Bauru, 21/08/2024. Essa foi uma das falas ditas por Marcelo Sabbatini, pesquisador da Universidade Federal de Pernambuco (UFPE), citando o amigo Sérgio Amadeu, durante sua apresentação no XVII Congresso Latino-Americano de Comunicação, o ALAIC, que este ano está ocorrendo na Universidade Estadual Paulista (UNESP), do câmpus de Bauru.

Em conjunto com Marcelo, a pesquisadora da Faculdade de Ciências Humanas (ESUDA), Betania Maciel, apresentou uma pesquisa sobre o tema “A face feminina da Inteligência Artificial: um olhar crítico sobre a representação de gênero em ferramentas de geração de imagens”.

Durante sua apresentação, os pesquisadores disseram ter escolhido esse tema por suspeitarem da presença de um viés de gênero presente em ferramentas geradoras de imagens. Para eles, as IAs podem ser consideradas disseminadoras de problemáticas existentes na sociedade envolvendo a discriminação de gênero, principalmente por serem alimentadas constantemente com dados e algoritmos. Para Marcelo, isso reforça estereótipos e evidencia outros problemas.

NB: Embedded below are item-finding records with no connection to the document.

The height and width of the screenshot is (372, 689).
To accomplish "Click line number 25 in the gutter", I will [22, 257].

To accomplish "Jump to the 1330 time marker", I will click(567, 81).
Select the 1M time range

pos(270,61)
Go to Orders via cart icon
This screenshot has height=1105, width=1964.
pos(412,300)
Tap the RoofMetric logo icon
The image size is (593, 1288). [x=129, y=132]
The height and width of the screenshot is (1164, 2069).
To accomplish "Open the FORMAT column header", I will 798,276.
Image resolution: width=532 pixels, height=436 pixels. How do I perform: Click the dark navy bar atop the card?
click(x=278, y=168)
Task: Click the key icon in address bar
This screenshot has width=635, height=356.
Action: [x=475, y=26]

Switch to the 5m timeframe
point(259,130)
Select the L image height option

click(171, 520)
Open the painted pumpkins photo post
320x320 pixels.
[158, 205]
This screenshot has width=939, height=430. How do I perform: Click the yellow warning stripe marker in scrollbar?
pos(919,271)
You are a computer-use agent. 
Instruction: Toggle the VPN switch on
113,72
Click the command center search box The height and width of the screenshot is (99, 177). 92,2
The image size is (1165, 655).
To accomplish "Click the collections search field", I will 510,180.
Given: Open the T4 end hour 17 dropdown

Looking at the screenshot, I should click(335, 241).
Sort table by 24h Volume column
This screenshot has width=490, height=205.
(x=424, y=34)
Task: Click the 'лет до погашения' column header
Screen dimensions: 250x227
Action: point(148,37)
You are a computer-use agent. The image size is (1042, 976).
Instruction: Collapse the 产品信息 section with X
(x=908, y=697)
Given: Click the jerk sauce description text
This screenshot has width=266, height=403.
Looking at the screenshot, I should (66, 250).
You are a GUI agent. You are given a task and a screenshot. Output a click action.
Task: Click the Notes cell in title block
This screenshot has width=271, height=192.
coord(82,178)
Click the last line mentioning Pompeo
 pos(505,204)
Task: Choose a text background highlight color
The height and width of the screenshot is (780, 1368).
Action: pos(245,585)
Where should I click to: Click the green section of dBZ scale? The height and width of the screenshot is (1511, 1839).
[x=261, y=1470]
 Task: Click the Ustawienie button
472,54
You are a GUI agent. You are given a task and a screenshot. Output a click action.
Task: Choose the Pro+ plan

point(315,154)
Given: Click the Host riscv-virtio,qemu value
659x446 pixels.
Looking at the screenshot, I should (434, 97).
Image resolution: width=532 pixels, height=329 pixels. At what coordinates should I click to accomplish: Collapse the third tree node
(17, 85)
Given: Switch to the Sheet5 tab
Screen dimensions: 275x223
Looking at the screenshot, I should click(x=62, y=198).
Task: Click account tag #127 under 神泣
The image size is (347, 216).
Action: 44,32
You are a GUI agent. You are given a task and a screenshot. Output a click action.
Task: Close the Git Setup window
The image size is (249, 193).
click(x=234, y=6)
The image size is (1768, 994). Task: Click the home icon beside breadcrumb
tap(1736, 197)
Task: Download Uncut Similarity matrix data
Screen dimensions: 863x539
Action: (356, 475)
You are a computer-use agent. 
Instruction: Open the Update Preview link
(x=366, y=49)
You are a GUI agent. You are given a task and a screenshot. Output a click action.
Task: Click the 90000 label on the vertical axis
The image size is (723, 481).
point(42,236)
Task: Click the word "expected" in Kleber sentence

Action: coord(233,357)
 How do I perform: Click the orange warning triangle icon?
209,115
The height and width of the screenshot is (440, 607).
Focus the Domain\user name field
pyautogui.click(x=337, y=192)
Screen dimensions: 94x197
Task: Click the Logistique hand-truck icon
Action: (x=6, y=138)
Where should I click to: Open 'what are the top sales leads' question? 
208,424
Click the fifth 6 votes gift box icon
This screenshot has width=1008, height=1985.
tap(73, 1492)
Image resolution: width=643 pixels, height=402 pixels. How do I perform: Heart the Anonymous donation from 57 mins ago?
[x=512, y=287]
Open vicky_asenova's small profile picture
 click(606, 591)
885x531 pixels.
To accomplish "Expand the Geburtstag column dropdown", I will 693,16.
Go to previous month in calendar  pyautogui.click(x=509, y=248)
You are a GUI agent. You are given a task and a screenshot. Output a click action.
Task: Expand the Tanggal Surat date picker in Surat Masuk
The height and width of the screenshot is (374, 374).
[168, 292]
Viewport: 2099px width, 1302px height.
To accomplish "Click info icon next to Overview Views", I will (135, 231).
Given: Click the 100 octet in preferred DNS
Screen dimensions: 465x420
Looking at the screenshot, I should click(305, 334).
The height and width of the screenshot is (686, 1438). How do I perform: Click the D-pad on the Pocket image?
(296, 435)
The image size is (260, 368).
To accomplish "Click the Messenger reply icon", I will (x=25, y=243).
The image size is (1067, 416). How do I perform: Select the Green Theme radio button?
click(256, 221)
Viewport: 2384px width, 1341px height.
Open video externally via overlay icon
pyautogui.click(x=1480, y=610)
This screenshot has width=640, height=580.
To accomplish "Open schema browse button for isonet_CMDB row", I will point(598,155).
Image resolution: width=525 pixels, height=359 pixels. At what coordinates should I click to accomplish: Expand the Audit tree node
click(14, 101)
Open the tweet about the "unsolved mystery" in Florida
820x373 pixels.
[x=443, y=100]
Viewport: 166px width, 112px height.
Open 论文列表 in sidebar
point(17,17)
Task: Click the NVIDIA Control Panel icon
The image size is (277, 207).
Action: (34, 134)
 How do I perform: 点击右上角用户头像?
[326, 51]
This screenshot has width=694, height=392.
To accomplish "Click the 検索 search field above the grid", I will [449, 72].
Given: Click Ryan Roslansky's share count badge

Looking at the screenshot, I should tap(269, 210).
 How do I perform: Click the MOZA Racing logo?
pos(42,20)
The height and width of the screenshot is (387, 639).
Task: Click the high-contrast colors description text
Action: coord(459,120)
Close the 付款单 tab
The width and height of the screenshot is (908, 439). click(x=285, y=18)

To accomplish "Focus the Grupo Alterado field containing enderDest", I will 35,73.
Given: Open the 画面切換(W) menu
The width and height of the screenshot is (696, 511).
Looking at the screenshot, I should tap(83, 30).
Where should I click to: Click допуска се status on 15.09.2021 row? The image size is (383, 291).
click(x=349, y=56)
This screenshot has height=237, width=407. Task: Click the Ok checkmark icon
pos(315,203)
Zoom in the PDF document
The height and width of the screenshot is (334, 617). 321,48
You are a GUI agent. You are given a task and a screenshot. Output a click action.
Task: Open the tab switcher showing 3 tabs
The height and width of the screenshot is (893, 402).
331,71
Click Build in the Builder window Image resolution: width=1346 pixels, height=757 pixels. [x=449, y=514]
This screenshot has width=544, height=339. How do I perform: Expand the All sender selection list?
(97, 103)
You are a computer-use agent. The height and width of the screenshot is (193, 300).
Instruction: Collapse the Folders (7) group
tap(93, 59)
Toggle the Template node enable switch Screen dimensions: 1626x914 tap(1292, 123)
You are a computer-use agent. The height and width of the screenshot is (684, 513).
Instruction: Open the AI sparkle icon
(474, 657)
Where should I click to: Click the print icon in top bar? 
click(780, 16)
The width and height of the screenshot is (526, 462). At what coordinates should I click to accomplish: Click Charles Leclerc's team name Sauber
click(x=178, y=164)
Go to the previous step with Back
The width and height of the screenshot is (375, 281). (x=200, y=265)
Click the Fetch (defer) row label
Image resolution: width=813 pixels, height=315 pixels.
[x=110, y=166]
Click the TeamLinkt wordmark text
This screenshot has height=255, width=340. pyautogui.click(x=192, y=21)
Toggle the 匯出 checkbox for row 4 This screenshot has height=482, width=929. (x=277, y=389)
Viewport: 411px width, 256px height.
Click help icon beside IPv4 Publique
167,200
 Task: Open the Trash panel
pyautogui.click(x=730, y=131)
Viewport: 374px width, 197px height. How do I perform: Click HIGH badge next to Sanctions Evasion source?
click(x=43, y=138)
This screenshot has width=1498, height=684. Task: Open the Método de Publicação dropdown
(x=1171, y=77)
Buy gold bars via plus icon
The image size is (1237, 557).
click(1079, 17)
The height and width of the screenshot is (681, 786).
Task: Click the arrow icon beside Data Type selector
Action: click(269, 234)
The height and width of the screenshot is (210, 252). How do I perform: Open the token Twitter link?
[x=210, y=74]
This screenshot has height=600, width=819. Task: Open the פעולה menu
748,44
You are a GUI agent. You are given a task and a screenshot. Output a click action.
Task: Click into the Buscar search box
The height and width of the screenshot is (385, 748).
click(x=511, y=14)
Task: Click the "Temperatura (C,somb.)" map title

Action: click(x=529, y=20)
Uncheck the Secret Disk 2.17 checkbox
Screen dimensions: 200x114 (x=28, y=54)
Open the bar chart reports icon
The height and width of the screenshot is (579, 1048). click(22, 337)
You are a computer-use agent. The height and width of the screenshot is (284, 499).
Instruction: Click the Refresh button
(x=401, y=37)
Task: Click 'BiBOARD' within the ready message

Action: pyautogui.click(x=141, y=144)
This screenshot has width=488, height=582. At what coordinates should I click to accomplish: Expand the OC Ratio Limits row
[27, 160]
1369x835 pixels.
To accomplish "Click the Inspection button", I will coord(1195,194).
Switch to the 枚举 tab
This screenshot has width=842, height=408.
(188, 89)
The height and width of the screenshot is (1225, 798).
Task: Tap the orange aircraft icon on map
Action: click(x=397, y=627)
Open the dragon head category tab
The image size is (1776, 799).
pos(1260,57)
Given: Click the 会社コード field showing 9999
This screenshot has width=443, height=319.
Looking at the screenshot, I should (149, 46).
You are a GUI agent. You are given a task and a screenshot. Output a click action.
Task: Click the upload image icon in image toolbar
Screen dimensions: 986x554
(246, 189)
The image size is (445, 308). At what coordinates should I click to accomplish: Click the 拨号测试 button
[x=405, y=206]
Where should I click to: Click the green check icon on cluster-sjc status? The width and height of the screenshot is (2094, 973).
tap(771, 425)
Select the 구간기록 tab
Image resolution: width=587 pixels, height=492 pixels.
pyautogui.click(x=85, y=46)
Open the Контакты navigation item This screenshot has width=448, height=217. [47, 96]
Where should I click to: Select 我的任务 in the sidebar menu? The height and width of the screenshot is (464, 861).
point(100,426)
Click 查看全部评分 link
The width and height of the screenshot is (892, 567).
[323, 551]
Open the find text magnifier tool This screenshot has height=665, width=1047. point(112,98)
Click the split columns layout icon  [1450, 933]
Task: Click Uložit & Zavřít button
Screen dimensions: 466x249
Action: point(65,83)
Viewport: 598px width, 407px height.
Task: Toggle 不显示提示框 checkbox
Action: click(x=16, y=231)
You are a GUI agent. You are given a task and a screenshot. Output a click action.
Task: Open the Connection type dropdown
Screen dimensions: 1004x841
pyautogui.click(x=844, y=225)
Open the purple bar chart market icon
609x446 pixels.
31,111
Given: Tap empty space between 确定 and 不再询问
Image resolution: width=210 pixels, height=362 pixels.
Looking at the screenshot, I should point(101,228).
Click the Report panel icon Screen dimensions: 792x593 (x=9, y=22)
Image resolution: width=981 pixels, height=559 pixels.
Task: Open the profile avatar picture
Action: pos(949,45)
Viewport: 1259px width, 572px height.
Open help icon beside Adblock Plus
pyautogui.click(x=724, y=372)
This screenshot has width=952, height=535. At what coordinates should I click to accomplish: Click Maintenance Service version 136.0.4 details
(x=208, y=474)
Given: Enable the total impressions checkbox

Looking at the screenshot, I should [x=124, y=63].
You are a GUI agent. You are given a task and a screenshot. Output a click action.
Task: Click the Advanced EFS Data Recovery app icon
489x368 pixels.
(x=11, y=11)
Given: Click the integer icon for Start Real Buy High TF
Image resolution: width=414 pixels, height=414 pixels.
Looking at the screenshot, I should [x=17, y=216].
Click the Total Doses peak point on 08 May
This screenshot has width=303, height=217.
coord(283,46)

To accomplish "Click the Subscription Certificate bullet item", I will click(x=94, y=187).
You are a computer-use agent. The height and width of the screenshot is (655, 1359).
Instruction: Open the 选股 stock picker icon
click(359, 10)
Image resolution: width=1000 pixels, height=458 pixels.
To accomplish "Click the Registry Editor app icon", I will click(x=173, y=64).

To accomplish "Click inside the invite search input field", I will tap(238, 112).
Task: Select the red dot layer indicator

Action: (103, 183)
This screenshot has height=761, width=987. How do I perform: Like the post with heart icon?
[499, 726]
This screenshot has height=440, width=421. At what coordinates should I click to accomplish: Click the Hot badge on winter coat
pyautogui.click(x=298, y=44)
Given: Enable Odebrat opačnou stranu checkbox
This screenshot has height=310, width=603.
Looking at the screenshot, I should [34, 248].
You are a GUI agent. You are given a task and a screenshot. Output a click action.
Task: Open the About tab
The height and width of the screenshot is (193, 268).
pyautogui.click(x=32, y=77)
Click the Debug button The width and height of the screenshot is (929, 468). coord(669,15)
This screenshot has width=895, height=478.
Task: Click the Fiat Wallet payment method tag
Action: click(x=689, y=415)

 Para Betania, olhar para essas inteligências é olhar para a própria sociedade que a consome e também a alimenta, é entender de que forma ela enxerga diferentes gêneros, principalmente o feminino. “Qual a imagem que a sociedade tem da mulher?”.

Com intuito de desenvolver o tema, a metodologia implementada pelos pesquisadores foi utilizar uma breve descrição em inglês, buscando ser a mais neutra possível, solicitando para a I.A que ela gerasse diferentes profissionais em dez categorias diferentes. As inteligências utilizadas foram a DALL- E, a Microsoft Design e a DeviantArt Dream Up.

Betania Maciel e Marcelo Sabbatini em sua apresentação de pesquisa

Após analisarem as imagens, foi possível notar que em todas as ferramentas utilizadas, o número de mulheres representadas era bem menor que o de homens. Além disso, Betania e Marcelo afirmam que também foi possível identificar a presença de vieses de gênero em profissões que envolviam liderança e controle, sendo elas, majoritariamente representadas como figuras masculinas, enquanto em profissões atreladas ao cuidado, como enfermagem por exemplo, a representação era associada ao feminino.

Tendo em vista os resultados encontrados, os pesquisadores afirmam que há a  presença de uma base de dados que incorpora e acrescenta, nos sistemas de funcionamento desses programas, perspectivas discriminatórias repletas de estereótipos. Para os pesquisadores, é necessário repensar dados de treinamento, para se desenvolver uma Inteligência Artificial  mais inclusiva e ética.